Truth time, playdates make me anxious. This is not a new development. Playdates have been giving me anxiety since about 1992. My childhood conjures up memories of laying on my bed listening to 90s R&B or reading the encyclopedia. My best friend? Depending on the day either a guinea pig (There was Callie 1, Callie 2, and Gingerbread) or my nearly decade younger sister, Shelby. I wasn’t a playdate kind of girl. Invisibility was the goal on the playground and not much has changed.

Nowadays, my two-year-old daughter, Henley, has me back out at the playground and avoiding eye contact is the name of the game. I’m an introvert with a lifelong case of shyness. While it seems silly to feel anxious about a playdate for my daughter, it’s what’s happening. I play out conversations in my head before, during, and after they happen. (Writing’s my preferred medium for a reason!) Part of my anxiety comes from wanting to get along with everyone and part of it comes from feeling exhausted by small talk.

I’m just not into it. “Where are you from?”, “What do you do for a living?”, “Wow, isn’t this day beautiful?” It all feels like a scripted dance, a performance I’ll do for this audience stopping in for just one show. Albeit, my dancing feels more like clumsy flailing, because I’m unnatural when it comes to small talk. I yearn to talk about things that matter to me, but my shyness springs forth in those moments and shuts down any attempt I might make at a real connection.

Sometimes, I wonder what’s wrong with me. Why can’t I be that cool mom mingling with others? The mom that makes everyone feel comfortable and welcome, I’d love that role, and yet it’s like my body can’t physically move closer to other moms and my mouth refuses to produce words. Avoiding playdates altogether would be oh so easy.

Playdate action shot

But, I totally understand the value of playdates for Henley: social interaction, learning to navigate friendships with their ups and downs on her own. To let that happen, I need to 1) Take her to playdates and 2) Be less reliant on her once we’re there. Often in playdate scenarios, I’ll sneak away to “check” on Henley, inspect equipment, or carry on a conversation with her. I’m fairly certain, I’m killing her vibes.

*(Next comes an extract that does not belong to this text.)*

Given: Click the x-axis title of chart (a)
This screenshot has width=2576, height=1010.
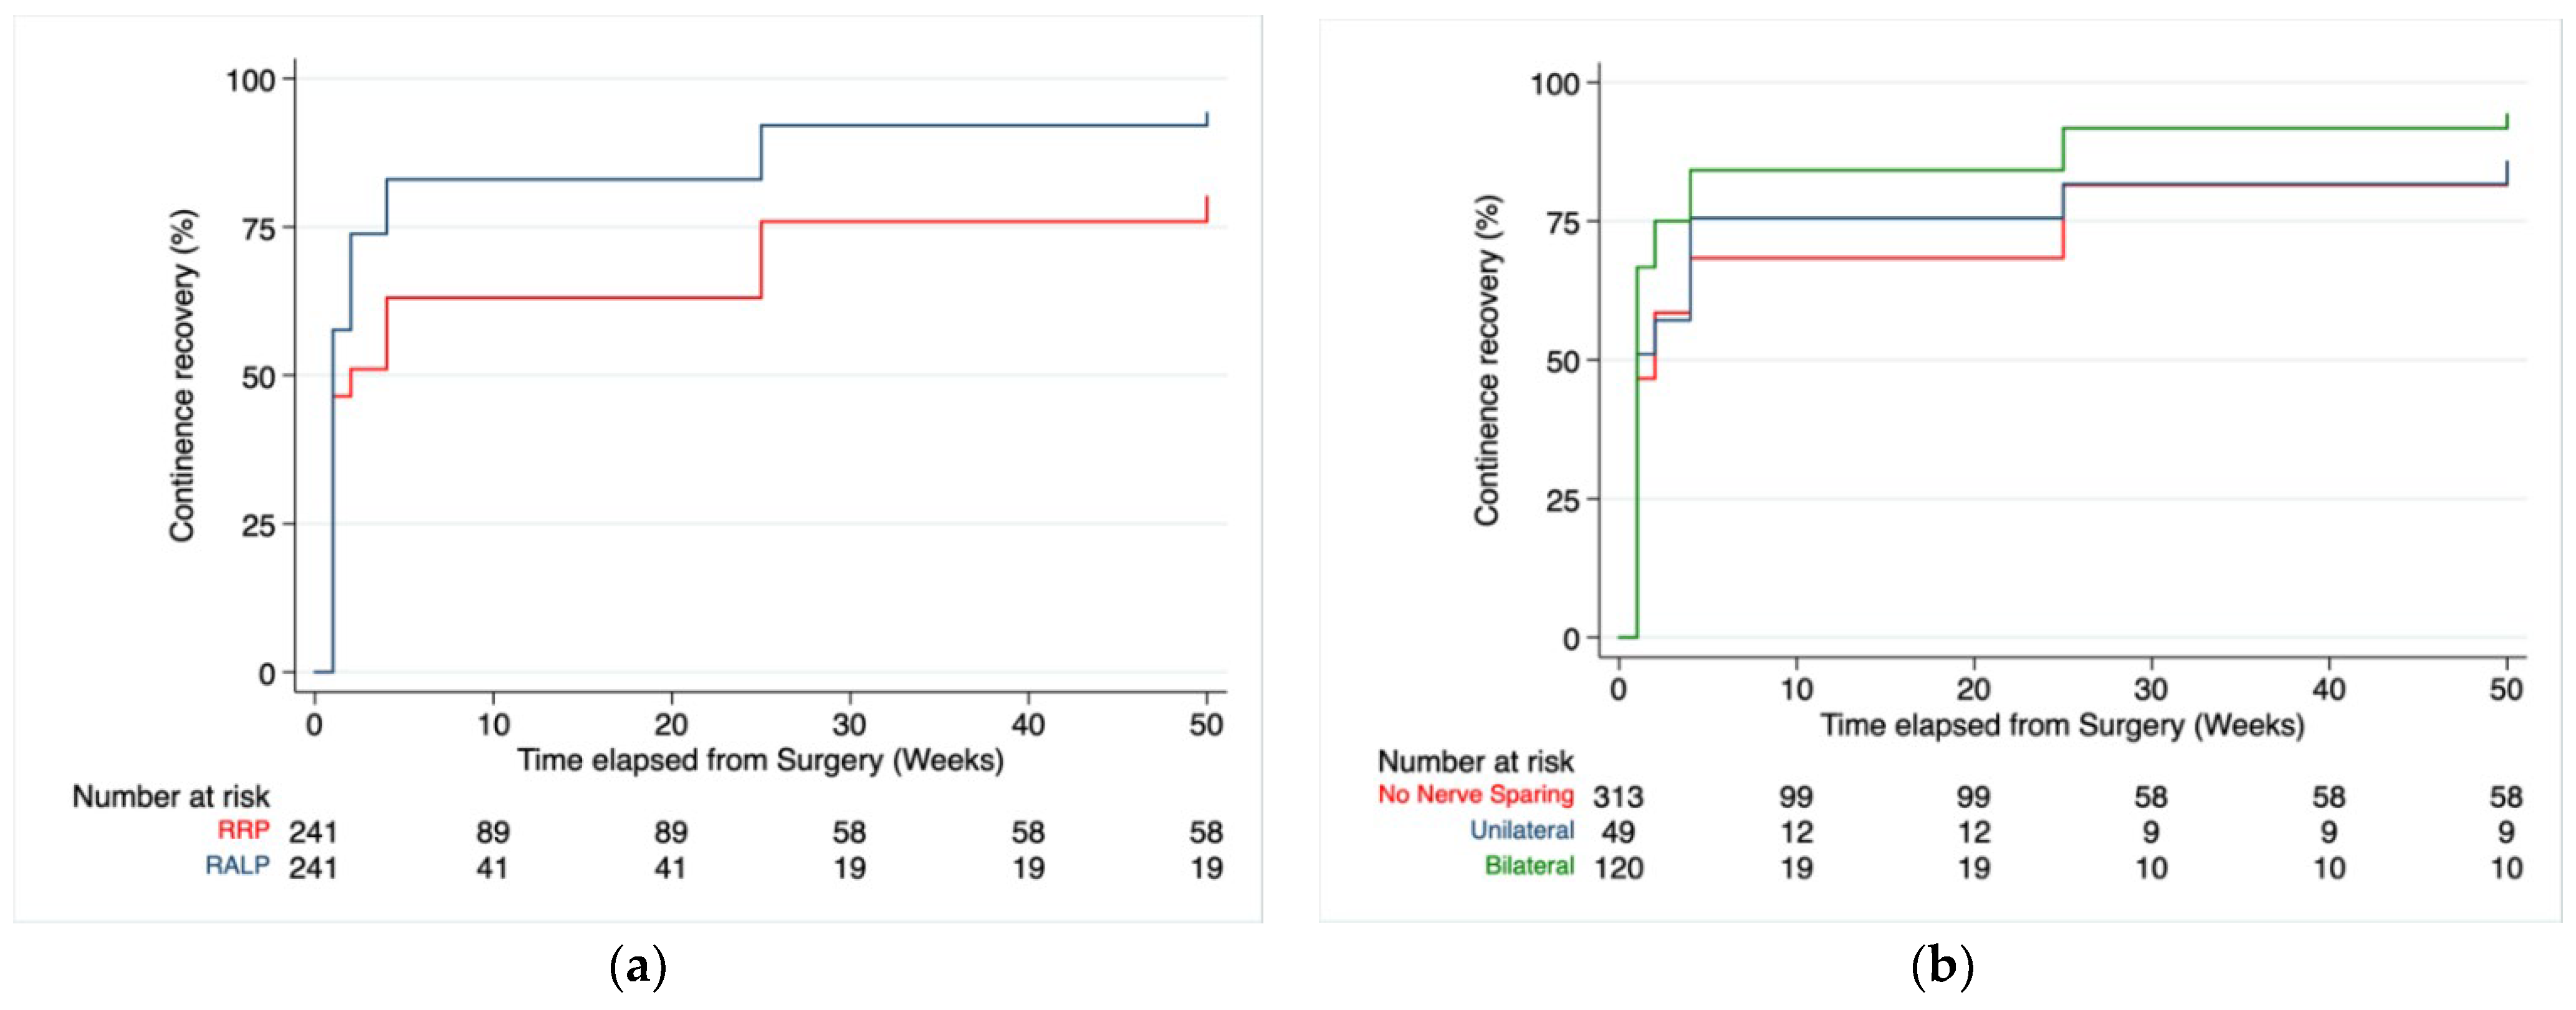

So, I’m trying. Last year, I did two things completely outside of my comfort zone. One, I started writing for Austin Moms Blog (AMB). Virtually reaching out to a community seemed more in my wheelhouse than taking the first stab at conversation during a birthday party or in the hallway at daycare. Even though I’m about as awkward as can be whilst hanging out with my fellow AMB bloggers, it’s progress. It shouldn’t be that hard to answer questions like, “What part of Austin do you live in?”

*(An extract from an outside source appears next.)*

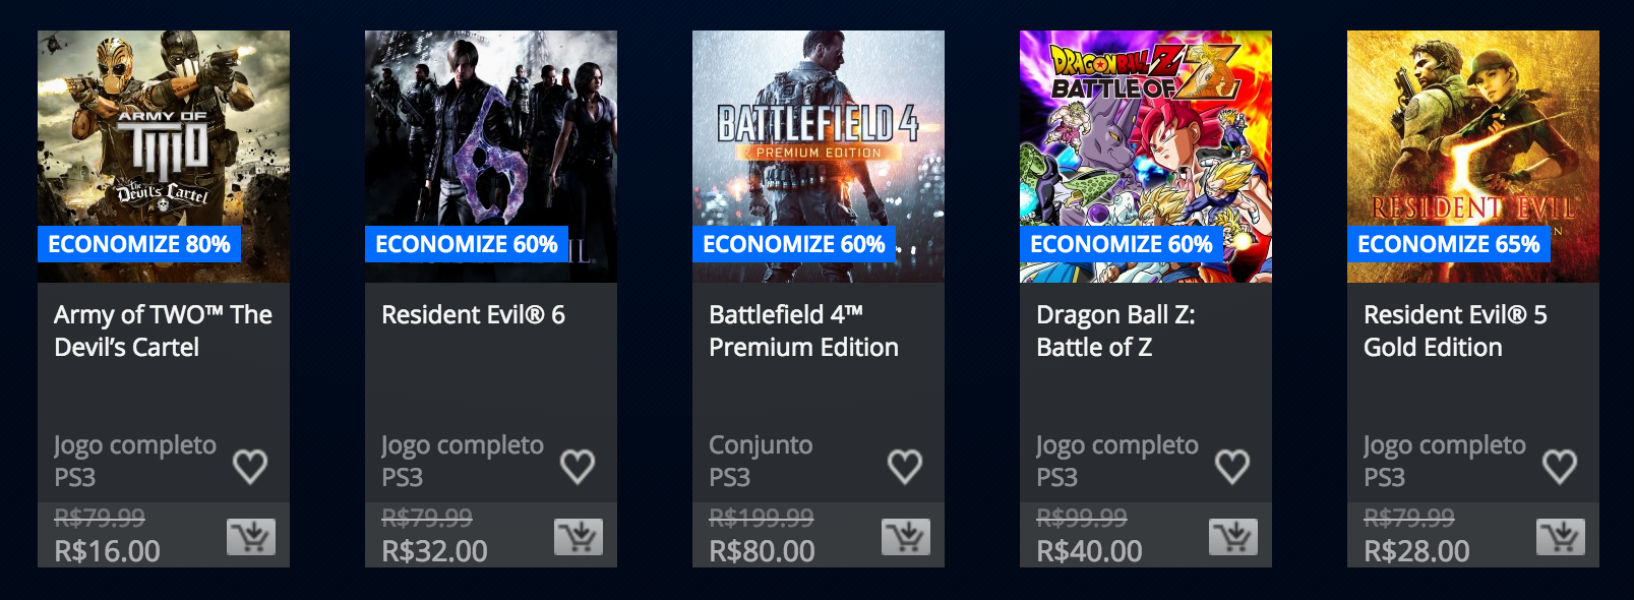Open the Army of TWO cover thumbnail
1634x600 pixels.
click(x=164, y=156)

As I gear up for year two with this group of moms, I’m already planning my responses, “South Austin, what about you?” and “You know, I’m actually a cloudy day type of girl.”. Plus, I’m happy to report, I’ve managed to turn one playdate into a genuine rapport with another mom and we meet each Saturday at a music class for our kids. Seeing how happy they are together makes the small talk about work and the weather feel, dare I say, natural.

I’m sure there are more playdates on the horizon for me. Fortunately, as I get more confident in myself as a mom and really as a person, the more my shyness melts away. But I don’t see myself being that cool mom anytime soon. Imagining what it might be like has always been more of my thing.

What about you? Feeling the playdates or nah?



  1. My friend has a daughter that despised small talk but realized it was a gateway to more meaningful relationship and conversation. So she developed a repertoire of harmless questions such as “Do you have a pet?” “How long have you lived in our community?” She found that people generally love to talk about themselves and their passions. I encourage you to hone up on some icebreakers and be brave in approaching others. You never know what kind of sweet friendship could develop from a random encounter.